JUST IN: SHOCKING WHISTLEBLOWER CLAIMS BERKSHIRE HATHAWAY IS ACTUALLY a FRONT for TIME-TRAVELING BEARS! 🚨

JUST IN: SHOCKING WHISTLEBLOWER CLAIMS BERKSHIRE HATHAWAY IS ACTUALLY A FRONT FOR TIME-TRAVELING BEARS! 🚨

WARREN BUFFETT’S DARKEST SECRET FINALLY EXPOSED!

In a bombshell report that has the financial world on EDGE, a former intern (who is hiding in a panic room in Omaha) claims the “Oracle of Omaha” isn’t just a savvy investor—he’s been receiving stock tips from a SPECIES OF SUPER-INTELLIGENT, TIME-TRAVELING GRIZZLY BEARS from the year 2057!
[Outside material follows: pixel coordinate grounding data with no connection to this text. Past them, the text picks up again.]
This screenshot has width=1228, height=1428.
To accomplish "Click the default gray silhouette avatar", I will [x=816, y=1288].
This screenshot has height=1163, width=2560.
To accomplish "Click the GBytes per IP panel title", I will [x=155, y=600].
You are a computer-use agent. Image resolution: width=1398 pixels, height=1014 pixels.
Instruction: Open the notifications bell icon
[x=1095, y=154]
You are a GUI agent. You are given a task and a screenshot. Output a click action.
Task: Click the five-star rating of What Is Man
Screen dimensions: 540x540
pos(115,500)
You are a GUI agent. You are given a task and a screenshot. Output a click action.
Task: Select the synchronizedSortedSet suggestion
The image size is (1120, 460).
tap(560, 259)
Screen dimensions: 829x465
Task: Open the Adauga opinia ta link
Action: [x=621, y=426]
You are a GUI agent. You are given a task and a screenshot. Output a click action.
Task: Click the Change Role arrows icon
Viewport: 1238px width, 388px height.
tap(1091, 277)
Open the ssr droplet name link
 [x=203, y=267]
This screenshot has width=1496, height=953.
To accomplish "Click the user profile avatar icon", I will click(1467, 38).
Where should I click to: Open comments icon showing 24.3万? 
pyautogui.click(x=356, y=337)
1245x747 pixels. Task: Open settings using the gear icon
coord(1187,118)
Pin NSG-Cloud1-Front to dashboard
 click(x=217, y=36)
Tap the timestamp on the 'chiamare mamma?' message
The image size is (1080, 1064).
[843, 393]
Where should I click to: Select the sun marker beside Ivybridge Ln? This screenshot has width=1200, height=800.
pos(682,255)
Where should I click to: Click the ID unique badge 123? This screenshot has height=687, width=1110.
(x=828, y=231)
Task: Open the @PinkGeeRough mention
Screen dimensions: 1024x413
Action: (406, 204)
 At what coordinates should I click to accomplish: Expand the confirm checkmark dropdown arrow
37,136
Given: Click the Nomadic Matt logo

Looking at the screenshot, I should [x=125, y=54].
“The bears call themselves ‘THE CRYPTOCLAWS’,” the whistleblower sobs. “They’ve been manipulating the Apple trade for DECADES!”

The proof? An unhinged memo found in a shredded document at the annual shareholders meeting! It allegedly reads: “BUY CHEAP. HIBERNATE. SELL AT PEAK SUNSPOT ACTIVITY. OM.” 🐻💼

INSIDERS are TERRIFIED, confirming that Charlie Munger’s legendary silence was actually a protocol to avoid detection by the bear-timeline.

IS YOUR 401K FUNDING A FURRY COUP D’ÉTAT?